#### WHAT TO DO:
Pull out every line of the records below that contains the string "receipt", treating uppercase and lowercase letters as distinct.

#### LISTED RECORDS:
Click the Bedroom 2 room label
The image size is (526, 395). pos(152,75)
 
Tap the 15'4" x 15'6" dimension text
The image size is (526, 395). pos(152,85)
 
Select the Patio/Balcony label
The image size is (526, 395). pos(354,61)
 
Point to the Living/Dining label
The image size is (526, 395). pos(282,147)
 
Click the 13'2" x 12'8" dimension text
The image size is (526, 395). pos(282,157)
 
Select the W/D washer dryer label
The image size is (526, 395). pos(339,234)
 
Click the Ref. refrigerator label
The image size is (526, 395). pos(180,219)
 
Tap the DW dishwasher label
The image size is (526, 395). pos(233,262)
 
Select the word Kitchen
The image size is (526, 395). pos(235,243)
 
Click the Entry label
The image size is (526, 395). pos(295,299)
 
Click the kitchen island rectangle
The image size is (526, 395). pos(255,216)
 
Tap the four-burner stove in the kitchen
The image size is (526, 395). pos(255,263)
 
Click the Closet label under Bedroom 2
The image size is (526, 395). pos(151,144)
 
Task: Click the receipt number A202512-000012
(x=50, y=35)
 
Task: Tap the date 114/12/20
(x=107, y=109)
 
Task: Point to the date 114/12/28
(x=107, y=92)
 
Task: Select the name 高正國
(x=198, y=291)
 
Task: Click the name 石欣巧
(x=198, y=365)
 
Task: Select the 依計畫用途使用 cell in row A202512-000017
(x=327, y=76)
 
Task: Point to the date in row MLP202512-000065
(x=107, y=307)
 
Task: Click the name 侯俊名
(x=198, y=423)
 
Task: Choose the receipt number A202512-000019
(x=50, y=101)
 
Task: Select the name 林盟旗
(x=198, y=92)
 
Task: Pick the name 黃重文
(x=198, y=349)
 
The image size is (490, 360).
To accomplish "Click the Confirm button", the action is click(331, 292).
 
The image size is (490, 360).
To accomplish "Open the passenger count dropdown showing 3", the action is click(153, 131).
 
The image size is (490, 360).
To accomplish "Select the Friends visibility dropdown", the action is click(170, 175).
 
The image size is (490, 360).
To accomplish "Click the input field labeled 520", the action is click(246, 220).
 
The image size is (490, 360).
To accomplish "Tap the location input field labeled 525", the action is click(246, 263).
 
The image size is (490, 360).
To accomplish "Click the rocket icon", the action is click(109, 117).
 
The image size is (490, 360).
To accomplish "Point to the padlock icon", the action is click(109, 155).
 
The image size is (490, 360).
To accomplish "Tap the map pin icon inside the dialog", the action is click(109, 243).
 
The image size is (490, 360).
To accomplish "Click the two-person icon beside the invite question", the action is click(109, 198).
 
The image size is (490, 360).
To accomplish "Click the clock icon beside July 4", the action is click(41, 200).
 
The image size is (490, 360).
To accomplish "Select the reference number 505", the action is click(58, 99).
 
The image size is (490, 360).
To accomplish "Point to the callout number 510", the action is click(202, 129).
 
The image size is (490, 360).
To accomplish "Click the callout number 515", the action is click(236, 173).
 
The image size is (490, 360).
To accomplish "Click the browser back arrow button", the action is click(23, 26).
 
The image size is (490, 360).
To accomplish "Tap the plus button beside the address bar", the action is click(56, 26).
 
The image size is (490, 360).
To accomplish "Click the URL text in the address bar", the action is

#### WORKED SOLUTION:
Task: Click the receipt number A202512-000012
Task: Choose the receipt number A202512-000019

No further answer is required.